“Western Days” has a 50’s crooner hint like a ballad from Chris Isaak, although Gabriel Mintz’s voice comes from a different element. The song that opens Volume One has these guitars that lurk in the background, reeling and electrifying like very distant lightning on the horizon. And so Mintz introduces us to himself, a songwriter who covers much territory as he slides around that horizon, never quite coming center on your map, so that you can never be certain that you’ve described your destination.

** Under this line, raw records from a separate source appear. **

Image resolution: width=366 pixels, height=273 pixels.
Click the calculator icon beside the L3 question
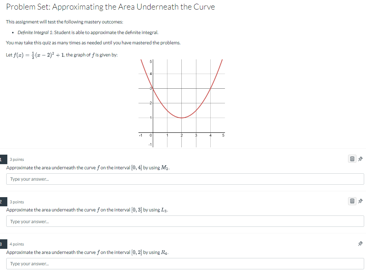click(x=352, y=201)
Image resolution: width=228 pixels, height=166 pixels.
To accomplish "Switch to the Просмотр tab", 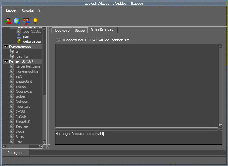I will coord(61,30).
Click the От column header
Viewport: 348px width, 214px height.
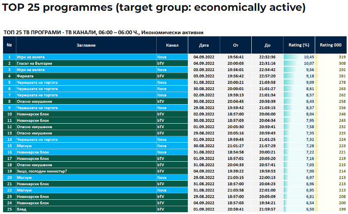236,45
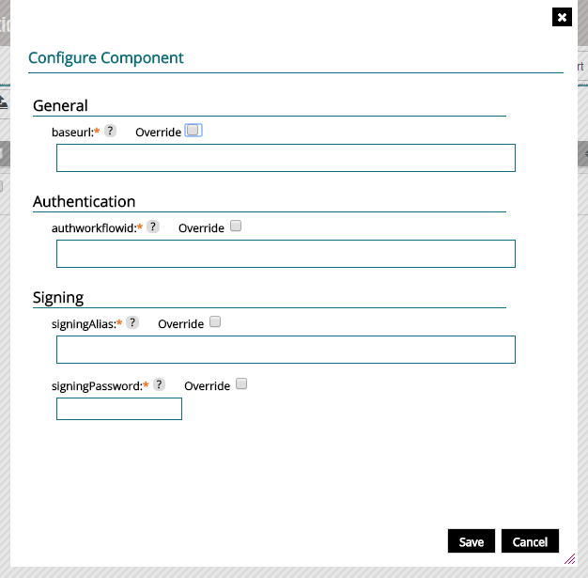Click the signingPassword input field
This screenshot has height=578, width=588.
(x=119, y=409)
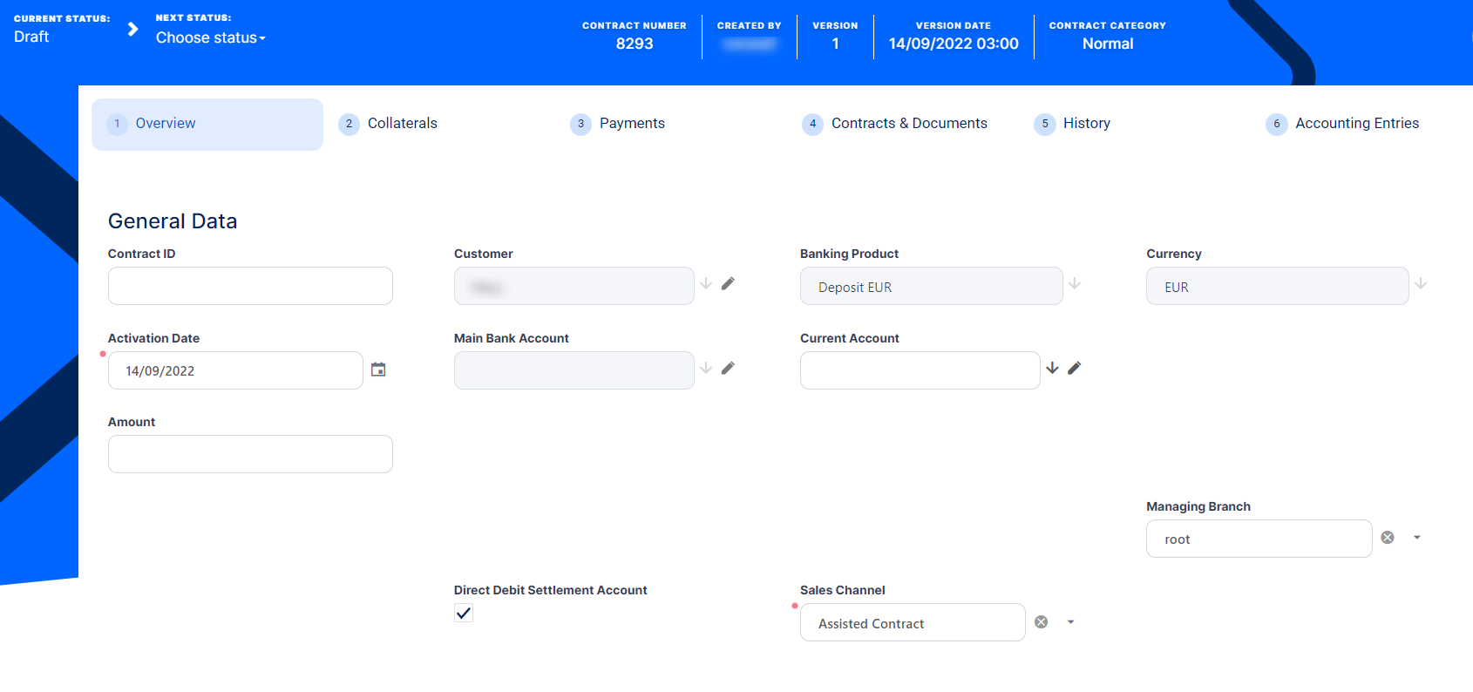Click the down arrow beside Banking Product
Image resolution: width=1473 pixels, height=692 pixels.
(x=1075, y=283)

“Sofa Bed” picks up the Isaak beat, echoes in a rockabilly feel, and lets the track cook along on Trent Moorman’s drums. Yet, it’s the sprawling, brooding “Desert Sky” that perhaps most gives way to the comparisons to Jim Morrison with Mintz’s voice taking on the ethereal, Lizard King poetic, spoken-jazz chant. That shifts the whole album in a different direction on the compass. The tempo comes on a bit more country-like for “Spinning,” but we do get a chance to stay in the ethereal. “Firefly” completes this trilogy of what seem like Morrison-inspired jaunts.

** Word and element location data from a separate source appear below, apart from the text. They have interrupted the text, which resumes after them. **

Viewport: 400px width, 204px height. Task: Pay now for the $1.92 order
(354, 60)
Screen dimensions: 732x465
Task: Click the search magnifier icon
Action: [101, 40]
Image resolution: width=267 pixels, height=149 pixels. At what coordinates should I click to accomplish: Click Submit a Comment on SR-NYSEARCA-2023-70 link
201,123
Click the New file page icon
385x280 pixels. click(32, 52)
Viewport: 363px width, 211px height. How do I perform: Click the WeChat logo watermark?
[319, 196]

Funky, fuzzy bass and guitar break up the album for “Safeway.” Then “Miles High” brings back a country feel for a stomp that opens up things again to rockabilly hints and moving ahead towards a straight-forward road. Things slow to a crawl for “Atom Bomb,” which feels the weakest here. The album closes with a return to brooding on a grooving vamp for “Excitement Shows,” and Morrison shows up again.